Work to be completed »
Continue the piece on FC Porto's 2004 Champions League winners from the point where it stops.

START Passage for review

As the Portuguese side prepare to do battle with Bayern on Tuesday night, we recall the great 2004 side.

The FC Porto team pictured ahead of their Champions League clash with Man United in 2004.
The FC Porto team pictured ahead of their Champions League clash with Man United in 2004.

AN UNLIKELY CHAMPIONS League win for Porto this season would arguably be no more surprising than it was in 2004.

Despite having claimed the UEFA Cup the previous season, the financial power of teams such as Real Madrid and Man United was expected to prove too much for the Portuguese side to overcome.

Yet against the odds, Jose Mourinho’s men prevailed, beating Man United and Lyon along the way, before overcoming Monaco 3-0 in the final.

Here are the men who made the achievement possible…

Vitor Baia: A veteran even by the time of the final, Baia went on to play for Porto for three more years before retiring at the age of 37 in 2007. He subsequently became director of international relations at Porto.

END Passage for review
START Recorded data

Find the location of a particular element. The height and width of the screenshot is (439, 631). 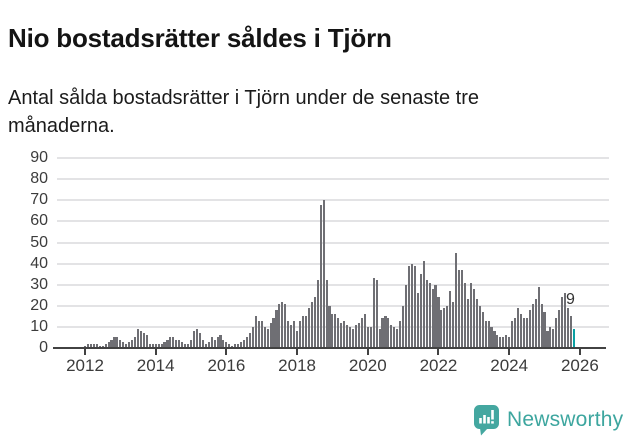

x-tick-2024 is located at coordinates (510, 352).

END Recorded data

Result below »
Paulo Ferreira: Left to join Chelsea with Mourinho after the Champions League success, he made over 100 appearances for the Londoners before retiring in 2013. He is now studying for his UEFA coaching qualifications.

Jorge Costa (c): Another player who was approaching veteran status even by 2004, he had been recalled to the side by Mourinho after being sent out on loan to Charlton among other sides under the previous management. Costa played a further season at Standard Liege before retiring from football in 2006. He has since coached a number of teams and is currently manager of Gabon.

Ricardo Carvalho: Another who followed Mourinho to Chelsea more or less immediately, Carvalho spent six successful years at Stamford Bridge before signing for Real Madrid. Now 36, he continues to be an important player for Monaco.

Nuno Valente: Joined Everton in 2005, playing 45 times for the Toffees before retiring in 2009. He has since worked as a scout with Everton and as a coach for Sporting.

Costinha: Had short spells at Dynamo Moscow, Atletico Madrid and Atalanta after leaving Porto in 2005, but never had the same level of success outside of Portugal thereafter. Post-retirement, he has managed Portuguese sides Beira-Mar and Paços Ferreira.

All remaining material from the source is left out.